One part political thriller, one part rollicking satire and one part insightful examination of today's culture, Marietta Rogers marvelous first novel, The Bill, engages readers on intellectual and emotional levels. Humorous, gritty and fearless, the novel is as rewarding as it is challenging. The story and its characters stay with you long after you've finished reading The Bill.
Marietta Rodgers is one of the funniest people I follow on Twitter. She’s a political thinker. In one of my favorite tweets of hers, she says, “Everyone knows it was David Hasselhoff's Christmas album that brought the Berlin wall down.” She’s hysterical and she has a unique outlook on the world. She’s like Jon Stewart. At the same time, she is funny and also wickedly insightful about politics.

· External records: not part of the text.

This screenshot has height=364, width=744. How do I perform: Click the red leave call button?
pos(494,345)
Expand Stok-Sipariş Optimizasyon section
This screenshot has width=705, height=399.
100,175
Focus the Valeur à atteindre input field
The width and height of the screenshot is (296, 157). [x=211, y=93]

One of my favorite quotes from the book is this: "In the meantime, though, to avoid huge medical costs, I strongly urge you not to get sick."
Her book The Bill is a skewering account of the current legislative impasse in the U.S.

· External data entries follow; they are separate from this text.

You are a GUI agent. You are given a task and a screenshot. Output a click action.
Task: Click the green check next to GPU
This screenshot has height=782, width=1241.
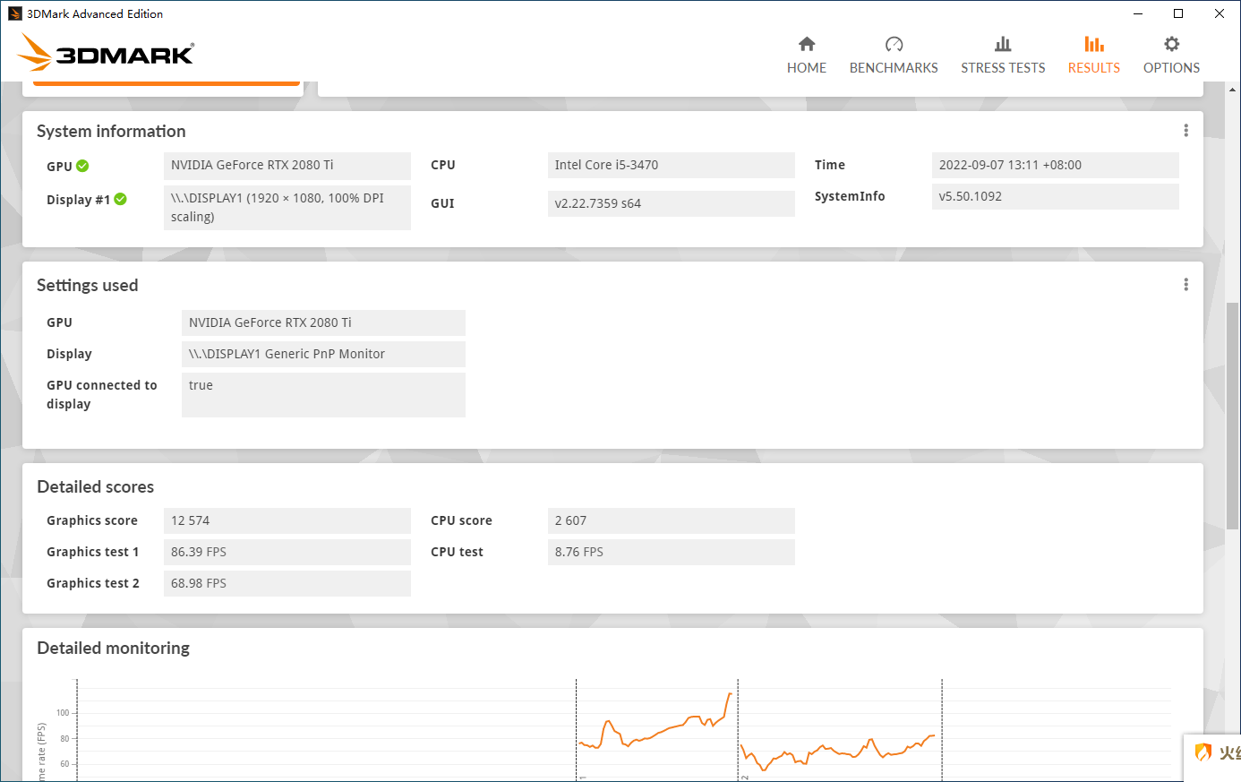(82, 166)
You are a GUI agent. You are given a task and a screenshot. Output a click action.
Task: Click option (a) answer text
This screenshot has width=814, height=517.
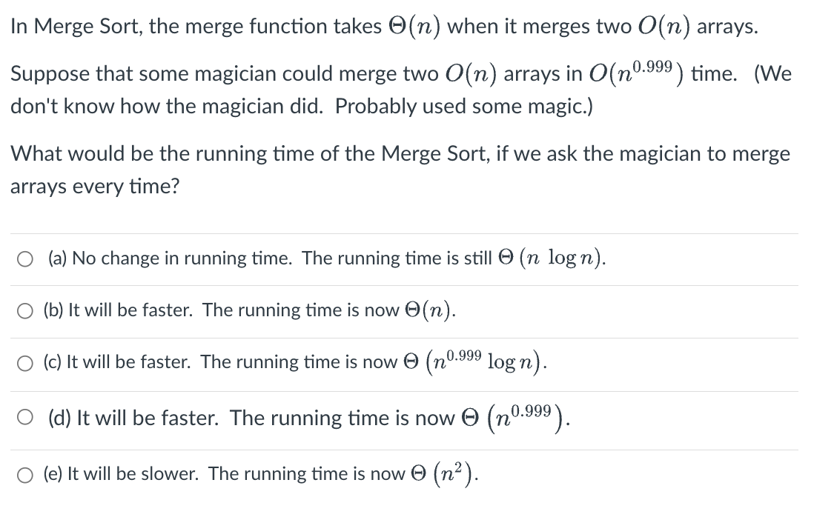click(326, 259)
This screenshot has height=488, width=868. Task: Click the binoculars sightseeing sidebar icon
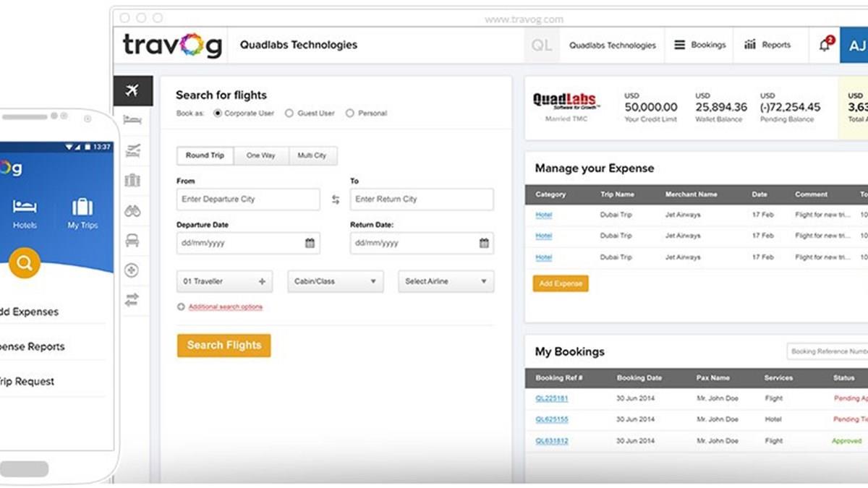132,211
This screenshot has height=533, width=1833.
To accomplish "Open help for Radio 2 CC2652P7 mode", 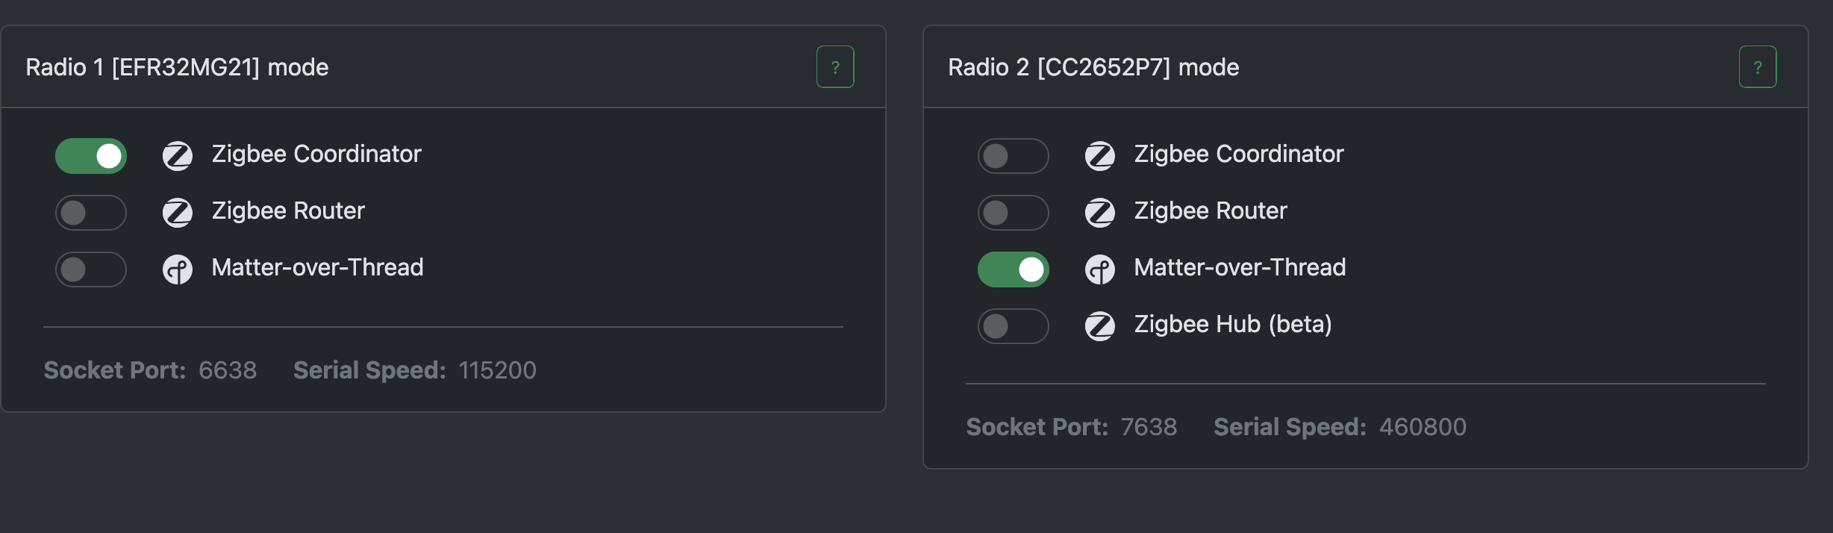I will click(x=1758, y=67).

“Oppressors have a short shelf life,” says one of the characters. Representative Joe Herkiezen is a monster, an unfeeling, self-seeking bureaucrat. He’s reprehensible and we know it. He’s only focused on re-election and ratings. (Btw, the name of the political polling site is called PollTroll. Ha.)
With her creation of the “opulent class” and the “herd,” Rodgers explores the gulf between social and economic classes, particularly through the lives of Rep. Joe and the slaughterhouse workers from the herd ghetto.
It’s a tough book, unrelenting, but necessary. It feels like a modern-day morality tale, especially with characters named “Chance” and “Hope” and it reminded me of Chaucer and Jonathan Swift and the ancient Greeks. “Even the most well-intentioned can suffer from hubris…”
The book is a conversation, almost a dialogue, on how a bill will come to pass: "a bill is like a soldier fighting in a world war; it has a slim chance of making it all the way through without getting killed."
In the book, the particular bill is called “The Hunger Relief Act.” If you’re familiar with literary criticism, Rodgers would have most certainly written from a Marxist viewpoint. In this book, she has written a thoughtful, searing commentary on our government, and I look forward to more of her work.
A sharp and biting satire of our current political and cultural landscape. Set in an alternate reality in a dystopian, near future, Rodgers brutally skewers our government system bought and sold by corporate interests. This is a valuable and grim critique of our society laced with heavy irony in a dark but feasible future world.